Tuesday, 14 June 2005
Riverside (Hyatt Regency Cambridge, MA)
Inertia-gravity waves exist ubiquitously throughout the stratified parts of the atmosphere and ocean. We report on a laboratory study of the generation of inertia-gravity waves using a rotating annulus. A sophisticated visualization technique allows the flow to be observed at very high resolution in space and time. We find that localized inertia-gravity waves are spontaneously emitted by all baroclinically-unstable flows. This observation is in concordance with the hypothesis of Ford, McIntyre & Norton (2000) that, with few if any exceptions, all unsteady vortical flows will tend to emit freely propagating inertia-gravity waves, implying the non-existence of a strict slow manifold. Furthermore, the spatial locations of the inertia-gravity waves are well predicted by the source term derived by Ford (1994).

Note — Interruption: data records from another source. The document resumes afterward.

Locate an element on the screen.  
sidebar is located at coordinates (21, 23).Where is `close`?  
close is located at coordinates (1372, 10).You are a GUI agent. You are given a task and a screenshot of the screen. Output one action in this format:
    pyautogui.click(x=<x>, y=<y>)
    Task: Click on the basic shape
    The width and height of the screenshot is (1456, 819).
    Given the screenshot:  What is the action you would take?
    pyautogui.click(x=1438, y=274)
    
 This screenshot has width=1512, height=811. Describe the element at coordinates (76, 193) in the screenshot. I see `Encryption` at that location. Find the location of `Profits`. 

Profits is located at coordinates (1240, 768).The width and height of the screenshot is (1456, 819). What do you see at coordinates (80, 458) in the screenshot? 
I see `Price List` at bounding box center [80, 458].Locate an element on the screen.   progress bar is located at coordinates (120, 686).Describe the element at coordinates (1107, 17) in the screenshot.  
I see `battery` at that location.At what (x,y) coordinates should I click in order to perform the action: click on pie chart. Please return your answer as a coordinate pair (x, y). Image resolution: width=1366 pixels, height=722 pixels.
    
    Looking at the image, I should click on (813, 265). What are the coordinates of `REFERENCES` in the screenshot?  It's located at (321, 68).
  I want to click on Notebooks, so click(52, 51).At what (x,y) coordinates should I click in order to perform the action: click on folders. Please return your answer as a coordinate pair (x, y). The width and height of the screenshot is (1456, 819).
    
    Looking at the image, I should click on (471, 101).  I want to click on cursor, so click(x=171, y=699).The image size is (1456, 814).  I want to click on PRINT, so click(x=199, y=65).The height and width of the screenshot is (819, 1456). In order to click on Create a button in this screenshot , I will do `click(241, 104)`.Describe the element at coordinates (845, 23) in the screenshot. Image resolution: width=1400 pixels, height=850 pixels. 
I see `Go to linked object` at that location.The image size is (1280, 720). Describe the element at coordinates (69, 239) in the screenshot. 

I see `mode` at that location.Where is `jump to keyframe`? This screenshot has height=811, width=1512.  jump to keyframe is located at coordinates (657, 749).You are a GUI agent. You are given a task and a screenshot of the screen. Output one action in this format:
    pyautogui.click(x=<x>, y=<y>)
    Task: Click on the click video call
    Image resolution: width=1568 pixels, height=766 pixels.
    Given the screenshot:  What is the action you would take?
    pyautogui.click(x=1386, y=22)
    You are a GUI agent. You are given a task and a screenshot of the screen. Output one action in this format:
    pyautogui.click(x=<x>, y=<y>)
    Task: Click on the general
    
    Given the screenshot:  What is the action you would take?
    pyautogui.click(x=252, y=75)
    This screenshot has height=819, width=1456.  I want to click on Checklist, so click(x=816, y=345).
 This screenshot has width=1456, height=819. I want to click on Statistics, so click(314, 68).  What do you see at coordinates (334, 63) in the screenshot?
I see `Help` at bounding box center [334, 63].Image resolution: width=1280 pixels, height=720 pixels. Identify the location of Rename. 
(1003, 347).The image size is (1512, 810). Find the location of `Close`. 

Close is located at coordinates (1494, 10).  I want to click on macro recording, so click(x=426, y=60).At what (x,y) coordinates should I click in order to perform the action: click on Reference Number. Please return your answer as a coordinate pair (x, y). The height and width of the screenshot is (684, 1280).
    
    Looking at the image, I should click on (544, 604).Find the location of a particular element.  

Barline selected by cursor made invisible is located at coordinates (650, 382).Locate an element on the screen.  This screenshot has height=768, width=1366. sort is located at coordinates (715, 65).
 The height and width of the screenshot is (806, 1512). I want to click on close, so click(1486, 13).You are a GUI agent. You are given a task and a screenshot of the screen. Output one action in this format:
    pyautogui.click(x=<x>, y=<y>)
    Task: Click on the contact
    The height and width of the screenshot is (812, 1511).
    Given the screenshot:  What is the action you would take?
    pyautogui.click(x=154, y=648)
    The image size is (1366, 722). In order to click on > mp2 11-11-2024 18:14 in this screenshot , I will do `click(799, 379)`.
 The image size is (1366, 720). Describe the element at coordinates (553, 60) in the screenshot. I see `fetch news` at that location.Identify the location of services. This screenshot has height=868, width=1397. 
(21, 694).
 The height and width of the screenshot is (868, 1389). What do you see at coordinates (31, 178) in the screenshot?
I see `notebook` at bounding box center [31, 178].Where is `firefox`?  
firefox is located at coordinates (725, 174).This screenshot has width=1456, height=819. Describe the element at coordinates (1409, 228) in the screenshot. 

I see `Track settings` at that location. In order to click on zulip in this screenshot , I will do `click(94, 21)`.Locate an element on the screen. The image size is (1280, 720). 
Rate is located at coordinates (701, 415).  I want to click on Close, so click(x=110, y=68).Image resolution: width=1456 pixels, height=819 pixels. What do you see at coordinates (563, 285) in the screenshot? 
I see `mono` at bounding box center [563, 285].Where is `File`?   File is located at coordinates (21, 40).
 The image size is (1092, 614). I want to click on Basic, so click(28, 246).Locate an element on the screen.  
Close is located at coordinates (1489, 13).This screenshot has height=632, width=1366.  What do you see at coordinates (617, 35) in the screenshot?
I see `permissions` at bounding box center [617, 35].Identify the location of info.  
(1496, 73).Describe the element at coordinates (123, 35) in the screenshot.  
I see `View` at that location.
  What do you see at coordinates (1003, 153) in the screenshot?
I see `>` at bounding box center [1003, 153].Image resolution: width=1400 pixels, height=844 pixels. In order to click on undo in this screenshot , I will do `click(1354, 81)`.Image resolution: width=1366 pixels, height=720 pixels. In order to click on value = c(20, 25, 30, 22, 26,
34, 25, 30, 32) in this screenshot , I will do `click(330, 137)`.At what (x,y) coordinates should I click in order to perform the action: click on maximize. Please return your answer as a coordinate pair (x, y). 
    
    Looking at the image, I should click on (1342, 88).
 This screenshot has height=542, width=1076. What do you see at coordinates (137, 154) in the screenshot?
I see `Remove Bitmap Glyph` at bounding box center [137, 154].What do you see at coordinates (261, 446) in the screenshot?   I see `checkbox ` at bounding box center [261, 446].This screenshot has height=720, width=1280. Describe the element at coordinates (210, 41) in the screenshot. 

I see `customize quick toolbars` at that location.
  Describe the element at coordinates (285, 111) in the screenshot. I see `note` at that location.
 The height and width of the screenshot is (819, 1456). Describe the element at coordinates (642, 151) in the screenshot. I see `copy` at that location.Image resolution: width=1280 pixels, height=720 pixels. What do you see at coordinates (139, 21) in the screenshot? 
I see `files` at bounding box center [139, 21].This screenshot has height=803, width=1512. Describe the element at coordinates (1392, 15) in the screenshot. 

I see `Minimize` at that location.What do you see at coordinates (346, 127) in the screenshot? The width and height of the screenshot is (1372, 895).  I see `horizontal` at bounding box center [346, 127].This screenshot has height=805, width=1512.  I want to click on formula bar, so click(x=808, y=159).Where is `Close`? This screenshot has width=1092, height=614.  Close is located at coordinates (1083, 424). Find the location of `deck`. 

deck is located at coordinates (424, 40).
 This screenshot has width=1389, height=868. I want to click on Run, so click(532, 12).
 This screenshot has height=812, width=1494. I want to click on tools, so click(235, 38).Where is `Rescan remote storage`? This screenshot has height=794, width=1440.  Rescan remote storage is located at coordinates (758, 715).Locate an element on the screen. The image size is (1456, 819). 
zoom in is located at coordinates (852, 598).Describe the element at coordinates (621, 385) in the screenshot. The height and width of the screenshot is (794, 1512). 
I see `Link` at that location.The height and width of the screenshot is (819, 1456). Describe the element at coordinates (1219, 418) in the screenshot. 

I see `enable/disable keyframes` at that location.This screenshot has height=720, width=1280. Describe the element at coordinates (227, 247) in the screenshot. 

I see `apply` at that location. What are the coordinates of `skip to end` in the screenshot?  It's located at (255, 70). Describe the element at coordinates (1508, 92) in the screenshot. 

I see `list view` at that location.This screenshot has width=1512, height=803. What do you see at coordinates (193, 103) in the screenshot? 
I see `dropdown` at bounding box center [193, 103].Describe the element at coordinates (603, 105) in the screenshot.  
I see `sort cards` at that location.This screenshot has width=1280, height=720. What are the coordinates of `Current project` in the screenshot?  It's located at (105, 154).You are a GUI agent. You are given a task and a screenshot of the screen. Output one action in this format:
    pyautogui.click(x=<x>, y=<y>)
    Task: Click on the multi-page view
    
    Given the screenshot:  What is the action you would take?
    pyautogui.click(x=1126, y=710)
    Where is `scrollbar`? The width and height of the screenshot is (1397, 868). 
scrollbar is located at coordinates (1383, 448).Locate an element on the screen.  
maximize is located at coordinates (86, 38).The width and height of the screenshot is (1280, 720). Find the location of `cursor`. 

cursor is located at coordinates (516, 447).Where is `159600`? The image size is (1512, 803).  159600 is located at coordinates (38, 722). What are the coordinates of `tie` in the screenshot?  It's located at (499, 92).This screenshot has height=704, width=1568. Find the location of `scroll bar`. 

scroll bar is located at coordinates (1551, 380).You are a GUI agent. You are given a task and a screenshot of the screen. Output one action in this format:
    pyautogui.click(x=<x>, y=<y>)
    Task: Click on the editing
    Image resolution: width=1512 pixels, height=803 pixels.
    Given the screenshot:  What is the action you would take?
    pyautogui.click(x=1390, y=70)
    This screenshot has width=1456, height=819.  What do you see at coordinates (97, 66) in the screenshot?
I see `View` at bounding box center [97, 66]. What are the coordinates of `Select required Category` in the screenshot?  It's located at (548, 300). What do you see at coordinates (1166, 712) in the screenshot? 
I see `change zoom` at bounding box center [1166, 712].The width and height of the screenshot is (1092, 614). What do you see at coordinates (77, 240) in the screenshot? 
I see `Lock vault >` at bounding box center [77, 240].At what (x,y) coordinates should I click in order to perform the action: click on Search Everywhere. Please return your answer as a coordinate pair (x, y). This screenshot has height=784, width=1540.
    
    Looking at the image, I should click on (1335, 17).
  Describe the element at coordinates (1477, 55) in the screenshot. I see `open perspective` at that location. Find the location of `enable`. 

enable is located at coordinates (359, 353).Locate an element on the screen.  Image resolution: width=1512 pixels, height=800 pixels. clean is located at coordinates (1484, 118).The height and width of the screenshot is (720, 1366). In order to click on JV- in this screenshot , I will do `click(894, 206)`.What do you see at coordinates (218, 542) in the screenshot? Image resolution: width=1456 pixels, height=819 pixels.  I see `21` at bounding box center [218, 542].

We use a quasi-geostrophic numerical model to simulate the large-scale flow, and we investigate the impacts of inertia-gravity waves by including a simple stochastic parameterization. The impact of the parameterization on the large-scale dynamics is generally small, but in a flow which is baroclinically-unstable to multiple zonal wavenumbers with approximately equal growth rates, it can strongly affect wavenumber selection and can trigger spontaneous wavenumber transitions. These effects are unlikely to be captured by the deterministic gravity wave drag parameterizations used in general circulation models.